Des auteurs en voie de paupérisation
Et la réforme ne s'arrête pas là. Augmentation de la CSG qui n'est toujours pas compensée de façon pérenne, paiement par tous les auteurs d'une cotisation retraite de 7%, prélèvement de l'impôt à la source, menace sur l'Afdas (organisme collecteur des fonds pour la formation professionnelle)… La complexité administrative (et les éventuelles pénalités de retard) est pointée pour des artistes-auteurs qui, pour beaucoup d'entre eux, ne perçoivent que de très petits revenus : 41 % des auteurs gagnent moins que le Smic avec des à-valoir (avance sur les droits d'auteur) de plus en plus faibles ; si tous bénéficieront d'une retraite grâce à la réforme, la grande majorité ne gagne pas suffisamment pour pouvoir être affiliée au régime actuel et voit se profiler la cotisation obligatoire avec appréhension. Dans un tel contexte de paupérisation, comment le gouvernement entend-il mettre en œuvre ses réformes sans fragiliser davantage les artistes-auteurs ? Sans en menacer beaucoup de disparition ?
Mobilisation unitaire
Dans un courrier adressé le 22 juin au ministère de la Culture et à celui des Affaires sociales, les organisations professionnelles, dont les syndicats CGT, disent attendre « une intervention, pour éviter une catastrophe annoncée au 1er janvier 2019 ». « Techniquement, expliquent-elles, aucune solution n'étant prête, aucune information claire n'étant donnée aux artistes-auteurs sur les modalités de mise en œuvre, nous demandons un calendrier prévisionnel et le début de travaux communs, effectués dans une concertation réelle. » Dans son appel à la mobilisation, la CGT demandait par ailleurs le « maintien pérenne sur le site d'agents des organismes, reclassés Urssaf, dispensant un « service attentionné » pour les artistes-auteurs ; la création d'un « pôle ressources » spécialisé pour expertiser les demandes d'ouverture de droits […] des artistes-auteurs ; des élections professionnelles pour administrer le régime […] ; à conserver l'Afdas comme interlocuteur unique en matière de formation professionnelle […] ».
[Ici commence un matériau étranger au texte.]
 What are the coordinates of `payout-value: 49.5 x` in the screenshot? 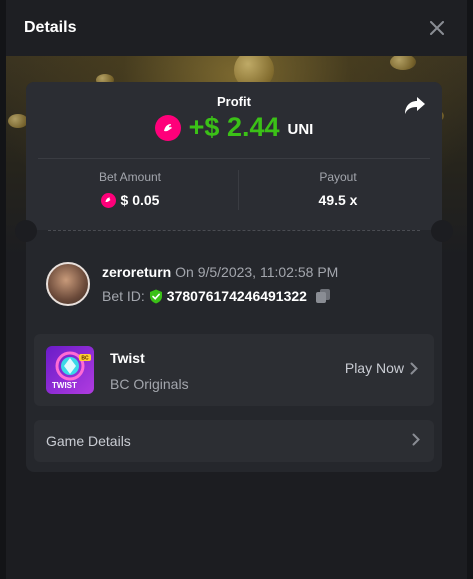 It's located at (338, 200). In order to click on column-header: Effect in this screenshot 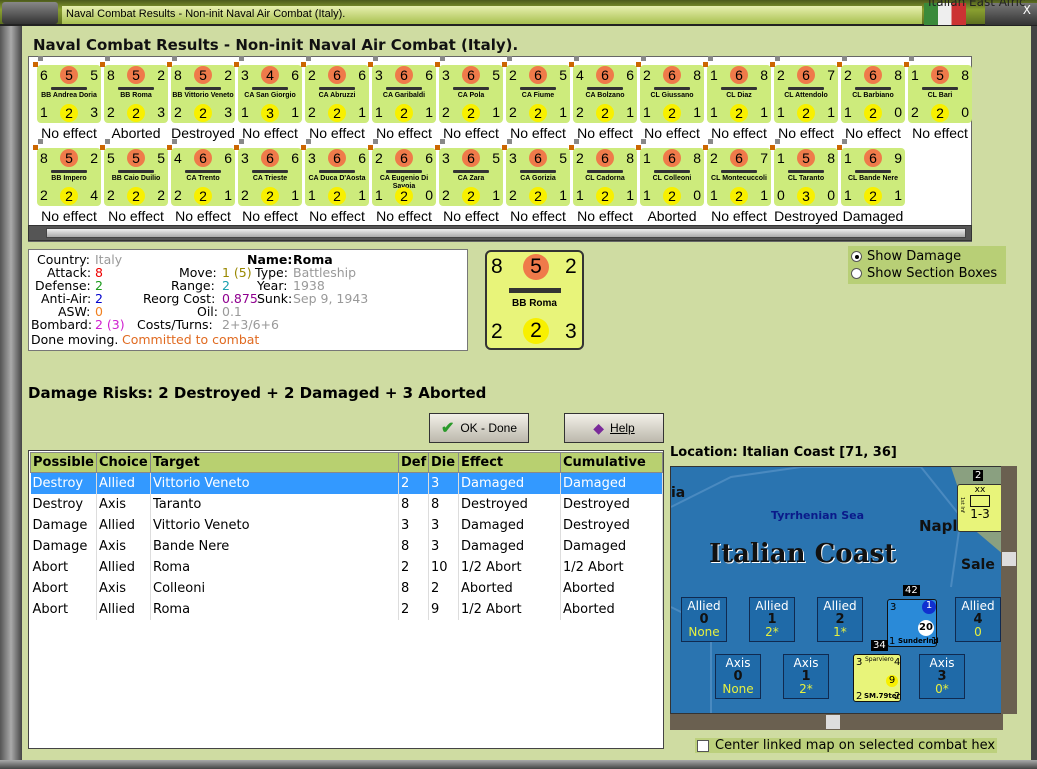, I will do `click(510, 462)`.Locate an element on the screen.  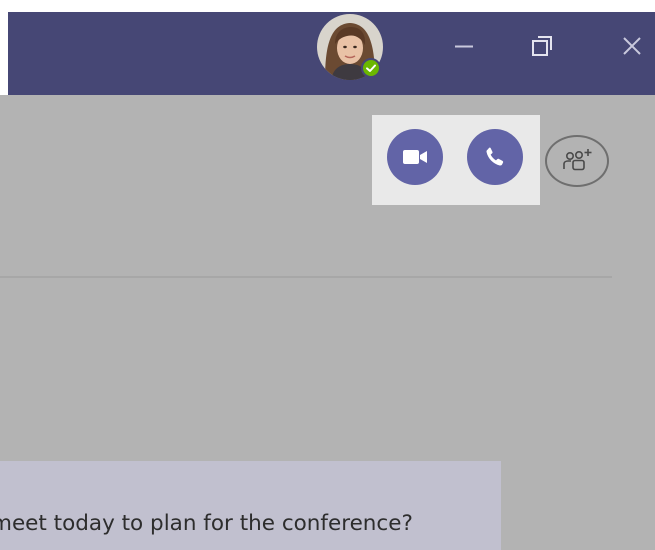
chat-message-text-line: meet today to plan for the conference? is located at coordinates (250, 524).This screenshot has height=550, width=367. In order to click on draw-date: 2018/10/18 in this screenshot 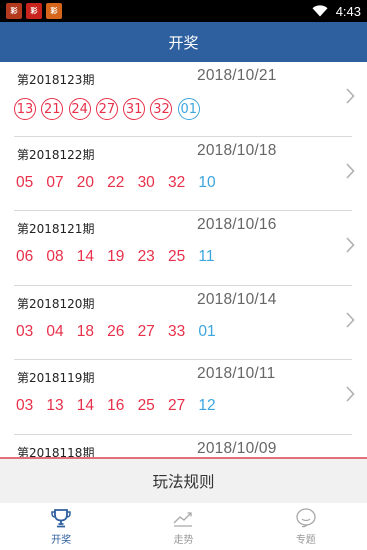, I will do `click(237, 150)`.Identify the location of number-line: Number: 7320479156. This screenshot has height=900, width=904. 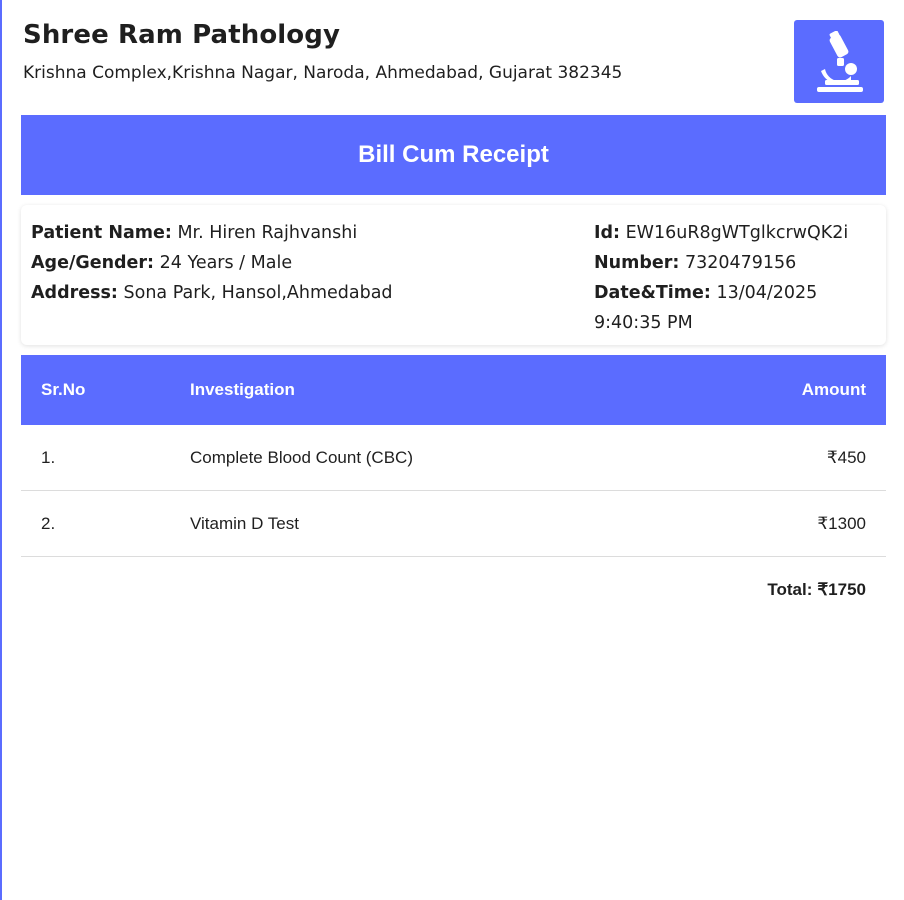
(734, 263).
Et de conclure avec l'ensemble des organisations professionnelles : « La rénovation du régime des artistes-auteurs est un enjeu de la plus haute importance pour la vitalité créative et le rayonnement culturel de la France. Si la culture est véritablement un enjeu de civilisation pour notre gouvernement et notre pays, il est temps de le prouver ! » Car nul ne voudrait que l'histoire retienne que la lente disparition des artistes-auteurs français aura commencé alors que leur ministre de tutelle n'était autre qu'une éditrice en vue, Mme Nyssen.